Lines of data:

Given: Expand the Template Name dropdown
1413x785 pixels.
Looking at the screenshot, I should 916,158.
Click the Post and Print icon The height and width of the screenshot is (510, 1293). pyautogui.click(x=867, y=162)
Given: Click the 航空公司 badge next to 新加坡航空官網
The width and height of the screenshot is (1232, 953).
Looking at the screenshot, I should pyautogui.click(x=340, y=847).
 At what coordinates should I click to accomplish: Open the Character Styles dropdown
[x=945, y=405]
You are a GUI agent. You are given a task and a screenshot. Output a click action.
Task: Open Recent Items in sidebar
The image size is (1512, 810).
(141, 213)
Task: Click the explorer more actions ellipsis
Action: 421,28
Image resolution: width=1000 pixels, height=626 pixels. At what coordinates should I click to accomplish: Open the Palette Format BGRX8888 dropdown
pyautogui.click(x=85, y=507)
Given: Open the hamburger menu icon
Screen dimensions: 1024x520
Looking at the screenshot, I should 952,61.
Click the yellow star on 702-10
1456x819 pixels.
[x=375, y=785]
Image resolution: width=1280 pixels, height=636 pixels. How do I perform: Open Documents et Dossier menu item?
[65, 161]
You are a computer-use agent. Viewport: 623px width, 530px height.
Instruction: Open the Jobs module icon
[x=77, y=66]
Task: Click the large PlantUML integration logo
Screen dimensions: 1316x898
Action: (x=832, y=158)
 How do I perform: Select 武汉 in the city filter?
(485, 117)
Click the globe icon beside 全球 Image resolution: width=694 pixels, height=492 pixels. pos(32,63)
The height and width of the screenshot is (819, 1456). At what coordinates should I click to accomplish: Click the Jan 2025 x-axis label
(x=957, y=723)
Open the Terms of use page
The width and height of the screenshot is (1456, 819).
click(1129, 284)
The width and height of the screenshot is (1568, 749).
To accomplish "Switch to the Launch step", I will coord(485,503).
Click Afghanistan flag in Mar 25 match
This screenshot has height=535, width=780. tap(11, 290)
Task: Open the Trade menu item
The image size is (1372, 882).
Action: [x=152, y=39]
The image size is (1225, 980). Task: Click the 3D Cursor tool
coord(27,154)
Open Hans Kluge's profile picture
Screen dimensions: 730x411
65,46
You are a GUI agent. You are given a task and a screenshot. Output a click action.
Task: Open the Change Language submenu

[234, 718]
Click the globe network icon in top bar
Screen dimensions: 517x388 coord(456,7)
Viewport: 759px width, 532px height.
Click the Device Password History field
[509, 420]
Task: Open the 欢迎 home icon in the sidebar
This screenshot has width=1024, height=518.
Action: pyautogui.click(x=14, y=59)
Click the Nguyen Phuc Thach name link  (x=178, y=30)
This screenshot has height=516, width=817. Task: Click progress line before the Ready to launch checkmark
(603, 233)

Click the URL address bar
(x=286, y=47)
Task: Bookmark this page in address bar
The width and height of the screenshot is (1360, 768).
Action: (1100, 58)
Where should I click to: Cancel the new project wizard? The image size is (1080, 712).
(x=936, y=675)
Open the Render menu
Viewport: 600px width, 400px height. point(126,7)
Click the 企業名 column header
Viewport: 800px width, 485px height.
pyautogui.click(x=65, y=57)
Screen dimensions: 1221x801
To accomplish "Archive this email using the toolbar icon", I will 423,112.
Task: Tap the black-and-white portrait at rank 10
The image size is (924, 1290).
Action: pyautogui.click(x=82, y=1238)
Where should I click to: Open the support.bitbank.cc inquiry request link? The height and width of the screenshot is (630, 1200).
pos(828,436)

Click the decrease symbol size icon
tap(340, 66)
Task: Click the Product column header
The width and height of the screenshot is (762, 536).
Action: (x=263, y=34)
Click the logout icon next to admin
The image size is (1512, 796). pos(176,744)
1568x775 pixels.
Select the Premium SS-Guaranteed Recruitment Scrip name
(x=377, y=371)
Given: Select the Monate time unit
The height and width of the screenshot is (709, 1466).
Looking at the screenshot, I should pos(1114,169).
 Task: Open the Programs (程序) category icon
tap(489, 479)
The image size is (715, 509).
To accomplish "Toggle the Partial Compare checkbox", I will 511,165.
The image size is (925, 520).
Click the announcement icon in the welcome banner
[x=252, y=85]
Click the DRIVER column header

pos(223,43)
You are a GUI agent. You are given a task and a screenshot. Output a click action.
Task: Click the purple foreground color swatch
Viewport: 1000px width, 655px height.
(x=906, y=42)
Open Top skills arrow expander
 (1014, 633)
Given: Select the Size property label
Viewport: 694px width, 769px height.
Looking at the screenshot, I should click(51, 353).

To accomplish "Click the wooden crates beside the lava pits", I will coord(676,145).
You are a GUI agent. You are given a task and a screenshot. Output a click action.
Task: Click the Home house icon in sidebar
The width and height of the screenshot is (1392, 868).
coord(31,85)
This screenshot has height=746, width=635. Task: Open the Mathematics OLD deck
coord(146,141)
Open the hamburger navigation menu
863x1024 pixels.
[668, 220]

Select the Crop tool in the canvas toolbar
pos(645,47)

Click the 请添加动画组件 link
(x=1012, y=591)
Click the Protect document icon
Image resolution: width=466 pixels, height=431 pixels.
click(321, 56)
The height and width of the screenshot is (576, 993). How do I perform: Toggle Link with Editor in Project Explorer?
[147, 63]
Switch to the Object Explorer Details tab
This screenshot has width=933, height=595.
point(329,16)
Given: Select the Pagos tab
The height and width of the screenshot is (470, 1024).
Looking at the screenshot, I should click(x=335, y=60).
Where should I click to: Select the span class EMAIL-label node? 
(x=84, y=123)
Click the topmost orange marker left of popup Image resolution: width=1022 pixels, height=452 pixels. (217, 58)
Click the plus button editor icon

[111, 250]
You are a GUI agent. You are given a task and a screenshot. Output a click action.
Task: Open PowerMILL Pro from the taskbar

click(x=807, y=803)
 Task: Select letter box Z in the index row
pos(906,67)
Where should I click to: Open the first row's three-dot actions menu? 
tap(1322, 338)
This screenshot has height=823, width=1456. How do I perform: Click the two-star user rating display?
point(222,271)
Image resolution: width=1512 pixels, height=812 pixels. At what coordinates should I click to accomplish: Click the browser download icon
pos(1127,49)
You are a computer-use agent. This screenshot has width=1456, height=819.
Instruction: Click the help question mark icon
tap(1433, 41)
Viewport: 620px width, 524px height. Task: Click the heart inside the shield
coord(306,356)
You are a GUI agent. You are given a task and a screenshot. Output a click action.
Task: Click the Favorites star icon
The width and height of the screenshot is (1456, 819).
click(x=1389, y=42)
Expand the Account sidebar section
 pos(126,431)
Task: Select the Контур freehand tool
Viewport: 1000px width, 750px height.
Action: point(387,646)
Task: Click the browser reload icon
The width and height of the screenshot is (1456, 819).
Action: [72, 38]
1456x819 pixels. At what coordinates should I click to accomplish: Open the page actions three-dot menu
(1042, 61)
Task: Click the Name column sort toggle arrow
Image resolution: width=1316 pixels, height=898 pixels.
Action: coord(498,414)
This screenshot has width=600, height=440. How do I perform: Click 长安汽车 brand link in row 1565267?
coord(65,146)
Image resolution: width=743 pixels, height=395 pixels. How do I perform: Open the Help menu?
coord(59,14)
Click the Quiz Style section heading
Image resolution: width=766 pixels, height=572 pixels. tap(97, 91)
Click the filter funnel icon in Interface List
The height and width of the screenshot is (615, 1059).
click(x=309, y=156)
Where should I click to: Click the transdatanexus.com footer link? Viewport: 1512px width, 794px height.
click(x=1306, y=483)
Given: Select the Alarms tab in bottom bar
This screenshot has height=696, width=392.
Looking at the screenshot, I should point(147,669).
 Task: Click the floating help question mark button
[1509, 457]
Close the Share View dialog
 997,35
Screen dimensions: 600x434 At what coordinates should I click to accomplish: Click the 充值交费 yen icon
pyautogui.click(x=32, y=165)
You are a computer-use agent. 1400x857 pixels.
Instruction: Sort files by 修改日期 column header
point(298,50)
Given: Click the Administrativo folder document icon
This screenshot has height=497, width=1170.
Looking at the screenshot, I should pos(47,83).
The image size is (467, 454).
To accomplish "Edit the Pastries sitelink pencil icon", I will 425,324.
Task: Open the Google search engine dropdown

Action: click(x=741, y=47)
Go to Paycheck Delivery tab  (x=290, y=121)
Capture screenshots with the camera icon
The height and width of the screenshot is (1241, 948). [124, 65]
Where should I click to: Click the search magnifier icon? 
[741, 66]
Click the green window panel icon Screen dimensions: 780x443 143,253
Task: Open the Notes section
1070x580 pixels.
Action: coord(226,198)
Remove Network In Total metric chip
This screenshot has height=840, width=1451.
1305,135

- GIVEN REQUEST: Please edit the listing from the line with "Open Hans Kluge's profile picture" up to and including the line with "Screen dimensions: 517x388 coord(456,7)", replacing "Change Language" with "Change Region". Give back only those lines, with nothing else changed.

- ANSWER TO THE TASK:
Open Hans Kluge's profile picture
Screen dimensions: 730x411
65,46
You are a GUI agent. You are given a task and a screenshot. Output a click action.
Task: Open the Change Region submenu

[234, 718]
Click the globe network icon in top bar
Screen dimensions: 517x388 coord(456,7)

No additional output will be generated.